■ About this task ■
Every line below that has "November" in it should be copied.

*** Recorded data ***

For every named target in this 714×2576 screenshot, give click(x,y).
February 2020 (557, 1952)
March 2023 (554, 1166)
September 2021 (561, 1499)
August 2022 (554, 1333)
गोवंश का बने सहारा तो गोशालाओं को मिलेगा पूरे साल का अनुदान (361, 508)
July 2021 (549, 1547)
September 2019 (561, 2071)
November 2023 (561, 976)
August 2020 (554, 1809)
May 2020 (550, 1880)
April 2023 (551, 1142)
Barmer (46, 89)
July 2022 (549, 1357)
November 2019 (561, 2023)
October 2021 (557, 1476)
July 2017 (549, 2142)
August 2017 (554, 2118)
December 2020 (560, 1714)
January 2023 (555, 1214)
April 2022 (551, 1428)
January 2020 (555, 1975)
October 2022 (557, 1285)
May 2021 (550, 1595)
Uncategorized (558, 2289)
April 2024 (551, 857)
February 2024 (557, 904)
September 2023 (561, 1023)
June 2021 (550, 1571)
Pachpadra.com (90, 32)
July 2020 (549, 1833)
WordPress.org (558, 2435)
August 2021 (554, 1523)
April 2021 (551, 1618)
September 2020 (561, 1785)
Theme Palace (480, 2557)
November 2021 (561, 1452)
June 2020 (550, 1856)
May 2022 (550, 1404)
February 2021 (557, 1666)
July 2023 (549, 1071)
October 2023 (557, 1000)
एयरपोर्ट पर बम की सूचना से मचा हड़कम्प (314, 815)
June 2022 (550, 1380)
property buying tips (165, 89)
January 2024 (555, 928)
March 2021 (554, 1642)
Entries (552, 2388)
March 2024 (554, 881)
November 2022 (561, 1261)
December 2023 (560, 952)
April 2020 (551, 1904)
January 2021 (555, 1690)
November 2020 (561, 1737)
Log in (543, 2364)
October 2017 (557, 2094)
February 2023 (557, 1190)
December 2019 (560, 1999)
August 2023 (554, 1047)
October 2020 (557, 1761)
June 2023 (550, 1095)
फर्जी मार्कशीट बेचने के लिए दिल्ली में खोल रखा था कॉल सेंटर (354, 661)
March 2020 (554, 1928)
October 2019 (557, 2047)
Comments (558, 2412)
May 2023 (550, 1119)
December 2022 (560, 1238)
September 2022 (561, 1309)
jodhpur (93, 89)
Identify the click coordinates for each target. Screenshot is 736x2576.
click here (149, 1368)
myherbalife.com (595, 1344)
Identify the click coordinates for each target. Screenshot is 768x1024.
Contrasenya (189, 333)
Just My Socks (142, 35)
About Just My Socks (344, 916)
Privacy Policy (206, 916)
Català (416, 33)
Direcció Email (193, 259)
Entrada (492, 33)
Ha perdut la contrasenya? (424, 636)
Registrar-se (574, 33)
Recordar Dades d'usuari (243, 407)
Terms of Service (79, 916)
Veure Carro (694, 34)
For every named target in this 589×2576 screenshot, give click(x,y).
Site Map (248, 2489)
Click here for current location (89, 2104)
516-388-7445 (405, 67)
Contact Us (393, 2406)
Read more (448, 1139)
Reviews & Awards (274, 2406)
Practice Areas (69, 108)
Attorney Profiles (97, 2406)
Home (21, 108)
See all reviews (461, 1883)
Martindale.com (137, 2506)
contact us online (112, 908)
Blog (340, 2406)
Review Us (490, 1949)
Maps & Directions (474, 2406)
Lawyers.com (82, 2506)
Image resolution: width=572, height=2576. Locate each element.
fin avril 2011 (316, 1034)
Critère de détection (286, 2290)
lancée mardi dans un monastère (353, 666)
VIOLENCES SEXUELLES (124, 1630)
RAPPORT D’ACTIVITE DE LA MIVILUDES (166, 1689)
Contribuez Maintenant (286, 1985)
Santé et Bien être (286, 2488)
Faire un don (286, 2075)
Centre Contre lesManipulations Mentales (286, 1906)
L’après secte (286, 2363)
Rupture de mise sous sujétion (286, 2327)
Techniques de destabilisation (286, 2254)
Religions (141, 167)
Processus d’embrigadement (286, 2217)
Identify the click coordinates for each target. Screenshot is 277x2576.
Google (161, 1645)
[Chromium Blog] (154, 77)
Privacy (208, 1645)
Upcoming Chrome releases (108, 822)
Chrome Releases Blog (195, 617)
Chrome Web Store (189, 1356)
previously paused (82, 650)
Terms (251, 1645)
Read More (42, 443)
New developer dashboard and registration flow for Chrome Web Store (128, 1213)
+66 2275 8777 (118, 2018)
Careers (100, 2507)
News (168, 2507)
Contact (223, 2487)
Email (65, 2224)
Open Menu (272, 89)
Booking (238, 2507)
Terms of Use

*** End of Recorded data ***

■ Answer to this task ■
November 2023 (561, 976)
November 2019 (561, 2023)
November 2021 (561, 1452)
November 2022 (561, 1261)
November 2020 (561, 1737)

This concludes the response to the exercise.